**TASK BRIEF**
Retype the entire listing below word for word, keeping every line unchanged.

Entries drawn from a collection
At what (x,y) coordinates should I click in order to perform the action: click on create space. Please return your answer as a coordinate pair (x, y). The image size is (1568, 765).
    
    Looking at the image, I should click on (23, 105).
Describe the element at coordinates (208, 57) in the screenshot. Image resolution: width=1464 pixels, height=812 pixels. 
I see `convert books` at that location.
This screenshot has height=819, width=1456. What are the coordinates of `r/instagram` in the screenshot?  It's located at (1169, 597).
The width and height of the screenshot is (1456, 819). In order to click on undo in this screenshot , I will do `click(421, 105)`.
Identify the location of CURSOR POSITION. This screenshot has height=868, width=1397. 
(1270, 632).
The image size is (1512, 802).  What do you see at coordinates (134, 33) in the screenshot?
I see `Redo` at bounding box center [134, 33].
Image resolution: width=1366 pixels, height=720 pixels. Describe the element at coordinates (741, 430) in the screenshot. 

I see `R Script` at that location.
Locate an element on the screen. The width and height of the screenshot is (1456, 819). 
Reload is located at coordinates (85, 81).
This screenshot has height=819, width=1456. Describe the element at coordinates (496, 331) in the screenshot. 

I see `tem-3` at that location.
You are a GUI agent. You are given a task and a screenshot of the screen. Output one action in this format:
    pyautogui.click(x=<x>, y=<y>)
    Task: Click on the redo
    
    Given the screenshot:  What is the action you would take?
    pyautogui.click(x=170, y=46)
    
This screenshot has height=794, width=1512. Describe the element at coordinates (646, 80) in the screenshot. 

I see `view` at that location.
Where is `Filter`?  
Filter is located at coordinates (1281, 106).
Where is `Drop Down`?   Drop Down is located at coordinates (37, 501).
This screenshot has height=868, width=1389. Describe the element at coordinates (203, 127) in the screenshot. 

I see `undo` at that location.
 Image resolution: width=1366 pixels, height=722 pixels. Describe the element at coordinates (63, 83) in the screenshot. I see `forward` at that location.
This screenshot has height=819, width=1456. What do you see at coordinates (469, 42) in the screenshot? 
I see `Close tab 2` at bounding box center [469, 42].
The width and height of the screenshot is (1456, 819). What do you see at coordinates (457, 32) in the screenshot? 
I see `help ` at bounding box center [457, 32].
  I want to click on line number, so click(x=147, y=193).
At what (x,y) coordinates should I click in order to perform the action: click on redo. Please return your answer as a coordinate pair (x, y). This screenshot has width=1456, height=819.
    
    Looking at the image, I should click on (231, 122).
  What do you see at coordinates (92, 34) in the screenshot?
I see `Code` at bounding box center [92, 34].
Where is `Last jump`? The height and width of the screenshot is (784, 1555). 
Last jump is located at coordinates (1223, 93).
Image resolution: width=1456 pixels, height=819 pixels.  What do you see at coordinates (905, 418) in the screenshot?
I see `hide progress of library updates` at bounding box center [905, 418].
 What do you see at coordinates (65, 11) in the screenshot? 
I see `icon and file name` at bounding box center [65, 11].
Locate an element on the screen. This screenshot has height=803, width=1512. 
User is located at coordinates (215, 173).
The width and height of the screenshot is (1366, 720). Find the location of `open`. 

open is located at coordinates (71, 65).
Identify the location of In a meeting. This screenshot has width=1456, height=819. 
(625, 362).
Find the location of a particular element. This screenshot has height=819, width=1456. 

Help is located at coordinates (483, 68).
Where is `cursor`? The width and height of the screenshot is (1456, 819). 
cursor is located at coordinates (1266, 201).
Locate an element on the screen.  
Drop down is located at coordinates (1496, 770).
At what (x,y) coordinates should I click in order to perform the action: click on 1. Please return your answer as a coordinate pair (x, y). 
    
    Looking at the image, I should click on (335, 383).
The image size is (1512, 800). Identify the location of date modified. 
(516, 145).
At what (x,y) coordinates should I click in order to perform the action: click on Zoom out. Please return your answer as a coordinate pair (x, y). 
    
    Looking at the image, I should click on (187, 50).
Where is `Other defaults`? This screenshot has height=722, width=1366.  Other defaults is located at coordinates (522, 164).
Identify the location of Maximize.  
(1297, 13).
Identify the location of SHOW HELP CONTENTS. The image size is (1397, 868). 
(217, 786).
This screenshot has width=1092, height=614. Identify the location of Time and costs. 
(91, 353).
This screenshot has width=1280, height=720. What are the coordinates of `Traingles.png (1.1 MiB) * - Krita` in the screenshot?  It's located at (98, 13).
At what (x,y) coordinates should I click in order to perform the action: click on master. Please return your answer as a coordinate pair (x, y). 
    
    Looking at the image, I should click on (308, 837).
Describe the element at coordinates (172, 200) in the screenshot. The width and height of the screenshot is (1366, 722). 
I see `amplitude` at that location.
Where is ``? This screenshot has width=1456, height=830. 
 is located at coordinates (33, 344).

**RESULT BELOW**
At what (x,y) coordinates should I click in order to perform the action: click on create space. Please return your answer as a coordinate pair (x, y). The image size is (1568, 765).
    
    Looking at the image, I should click on (23, 105).
Describe the element at coordinates (208, 57) in the screenshot. Image resolution: width=1464 pixels, height=812 pixels. 
I see `convert books` at that location.
This screenshot has height=819, width=1456. What are the coordinates of `r/instagram` in the screenshot?  It's located at (1169, 597).
The width and height of the screenshot is (1456, 819). In order to click on undo in this screenshot , I will do `click(421, 105)`.
Identify the location of CURSOR POSITION. This screenshot has height=868, width=1397. 
(1270, 632).
The image size is (1512, 802).  What do you see at coordinates (134, 33) in the screenshot?
I see `Redo` at bounding box center [134, 33].
Image resolution: width=1366 pixels, height=720 pixels. Describe the element at coordinates (741, 430) in the screenshot. 

I see `R Script` at that location.
Locate an element on the screen. The width and height of the screenshot is (1456, 819). 
Reload is located at coordinates (85, 81).
This screenshot has height=819, width=1456. Describe the element at coordinates (496, 331) in the screenshot. 

I see `tem-3` at that location.
You are a GUI agent. You are given a task and a screenshot of the screen. Output one action in this format:
    pyautogui.click(x=<x>, y=<y>)
    Task: Click on the redo
    
    Given the screenshot:  What is the action you would take?
    pyautogui.click(x=170, y=46)
    
This screenshot has height=794, width=1512. Describe the element at coordinates (646, 80) in the screenshot. 

I see `view` at that location.
Where is `Filter`?  
Filter is located at coordinates (1281, 106).
Where is `Drop Down`?   Drop Down is located at coordinates (37, 501).
This screenshot has height=868, width=1389. Describe the element at coordinates (203, 127) in the screenshot. 

I see `undo` at that location.
 Image resolution: width=1366 pixels, height=722 pixels. Describe the element at coordinates (63, 83) in the screenshot. I see `forward` at that location.
This screenshot has height=819, width=1456. What do you see at coordinates (469, 42) in the screenshot? 
I see `Close tab 2` at bounding box center [469, 42].
The width and height of the screenshot is (1456, 819). What do you see at coordinates (457, 32) in the screenshot? 
I see `help ` at bounding box center [457, 32].
  I want to click on line number, so click(x=147, y=193).
At what (x,y) coordinates should I click in order to perform the action: click on redo. Please return your answer as a coordinate pair (x, y). This screenshot has width=1456, height=819.
    
    Looking at the image, I should click on (231, 122).
  What do you see at coordinates (92, 34) in the screenshot?
I see `Code` at bounding box center [92, 34].
Where is `Last jump`? The height and width of the screenshot is (784, 1555). 
Last jump is located at coordinates (1223, 93).
Image resolution: width=1456 pixels, height=819 pixels.  What do you see at coordinates (905, 418) in the screenshot?
I see `hide progress of library updates` at bounding box center [905, 418].
 What do you see at coordinates (65, 11) in the screenshot? 
I see `icon and file name` at bounding box center [65, 11].
Locate an element on the screen. This screenshot has height=803, width=1512. 
User is located at coordinates (215, 173).
The width and height of the screenshot is (1366, 720). Find the location of `open`. 

open is located at coordinates (71, 65).
Identify the location of In a meeting. This screenshot has width=1456, height=819. 
(625, 362).
Find the location of a particular element. This screenshot has height=819, width=1456. 

Help is located at coordinates (483, 68).
Where is `cursor`? The width and height of the screenshot is (1456, 819). 
cursor is located at coordinates (1266, 201).
Locate an element on the screen.  
Drop down is located at coordinates (1496, 770).
At what (x,y) coordinates should I click in order to perform the action: click on 1. Please return your answer as a coordinate pair (x, y). 
    
    Looking at the image, I should click on (335, 383).
The image size is (1512, 800). Identify the location of date modified. 
(516, 145).
At what (x,y) coordinates should I click in order to perform the action: click on Zoom out. Please return your answer as a coordinate pair (x, y). 
    
    Looking at the image, I should click on (187, 50).
Where is `Other defaults`? This screenshot has height=722, width=1366.  Other defaults is located at coordinates (522, 164).
Identify the location of Maximize.  
(1297, 13).
Identify the location of SHOW HELP CONTENTS. The image size is (1397, 868). 
(217, 786).
This screenshot has width=1092, height=614. Identify the location of Time and costs. 
(91, 353).
This screenshot has width=1280, height=720. What are the coordinates of `Traingles.png (1.1 MiB) * - Krita` in the screenshot?  It's located at (98, 13).
At what (x,y) coordinates should I click in order to perform the action: click on master. Please return your answer as a coordinate pair (x, y). 
    
    Looking at the image, I should click on (308, 837).
Describe the element at coordinates (172, 200) in the screenshot. The width and height of the screenshot is (1366, 722). 
I see `amplitude` at that location.
Where is ``? This screenshot has width=1456, height=830. 
 is located at coordinates (33, 344).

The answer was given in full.